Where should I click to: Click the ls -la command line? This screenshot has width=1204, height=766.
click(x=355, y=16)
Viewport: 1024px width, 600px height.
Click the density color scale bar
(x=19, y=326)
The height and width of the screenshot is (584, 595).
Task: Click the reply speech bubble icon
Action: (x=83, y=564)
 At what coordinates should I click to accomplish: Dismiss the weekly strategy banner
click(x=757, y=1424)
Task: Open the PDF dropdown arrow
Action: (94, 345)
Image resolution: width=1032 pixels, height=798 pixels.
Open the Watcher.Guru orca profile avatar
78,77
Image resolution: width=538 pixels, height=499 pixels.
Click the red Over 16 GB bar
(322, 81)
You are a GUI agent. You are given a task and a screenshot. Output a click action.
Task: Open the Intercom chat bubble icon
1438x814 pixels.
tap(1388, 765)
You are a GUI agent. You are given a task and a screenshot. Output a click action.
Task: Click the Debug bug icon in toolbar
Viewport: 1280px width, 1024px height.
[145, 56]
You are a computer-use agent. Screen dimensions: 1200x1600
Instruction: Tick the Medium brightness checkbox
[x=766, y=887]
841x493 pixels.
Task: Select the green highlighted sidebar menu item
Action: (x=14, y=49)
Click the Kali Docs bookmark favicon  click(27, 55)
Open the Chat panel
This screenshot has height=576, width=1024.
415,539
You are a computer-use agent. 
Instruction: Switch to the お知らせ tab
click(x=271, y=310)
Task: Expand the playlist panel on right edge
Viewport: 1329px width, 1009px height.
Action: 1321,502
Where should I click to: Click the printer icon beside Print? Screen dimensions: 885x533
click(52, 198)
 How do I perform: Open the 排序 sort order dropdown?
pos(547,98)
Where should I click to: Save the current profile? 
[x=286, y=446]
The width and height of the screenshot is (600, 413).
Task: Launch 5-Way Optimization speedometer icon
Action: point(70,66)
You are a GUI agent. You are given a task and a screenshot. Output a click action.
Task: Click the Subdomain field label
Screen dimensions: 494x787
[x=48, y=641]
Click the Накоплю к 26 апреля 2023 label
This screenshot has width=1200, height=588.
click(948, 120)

**INSTRUCTIONS FOR THE TASK**
Retype exactly, and only, the lines that run from the one with "Image resolution: width=1032" through the final line of the entries.

**RESULT FOR THIS EXERCISE**
Image resolution: width=1032 pixels, height=798 pixels.
Open the Watcher.Guru orca profile avatar
78,77
Image resolution: width=538 pixels, height=499 pixels.
Click the red Over 16 GB bar
(322, 81)
You are a GUI agent. You are given a task and a screenshot. Output a click action.
Task: Open the Intercom chat bubble icon
1438x814 pixels.
tap(1388, 765)
You are a GUI agent. You are given a task and a screenshot. Output a click action.
Task: Click the Debug bug icon in toolbar
Viewport: 1280px width, 1024px height.
[145, 56]
You are a computer-use agent. Screen dimensions: 1200x1600
Instruction: Tick the Medium brightness checkbox
[x=766, y=887]
841x493 pixels.
Task: Select the green highlighted sidebar menu item
Action: (x=14, y=49)
Click the Kali Docs bookmark favicon  click(27, 55)
Open the Chat panel
This screenshot has height=576, width=1024.
415,539
You are a computer-use agent. 
Instruction: Switch to the お知らせ tab
click(x=271, y=310)
Task: Expand the playlist panel on right edge
Viewport: 1329px width, 1009px height.
Action: 1321,502
Where should I click to: Click the printer icon beside Print? Screen dimensions: 885x533
click(52, 198)
 How do I perform: Open the 排序 sort order dropdown?
pos(547,98)
Where should I click to: Save the current profile? 
[x=286, y=446]
The width and height of the screenshot is (600, 413).
Task: Launch 5-Way Optimization speedometer icon
Action: point(70,66)
You are a GUI agent. You are given a task and a screenshot. Output a click action.
Task: Click the Subdomain field label
Screen dimensions: 494x787
[x=48, y=641]
Click the Накоплю к 26 апреля 2023 label
This screenshot has width=1200, height=588.
click(948, 120)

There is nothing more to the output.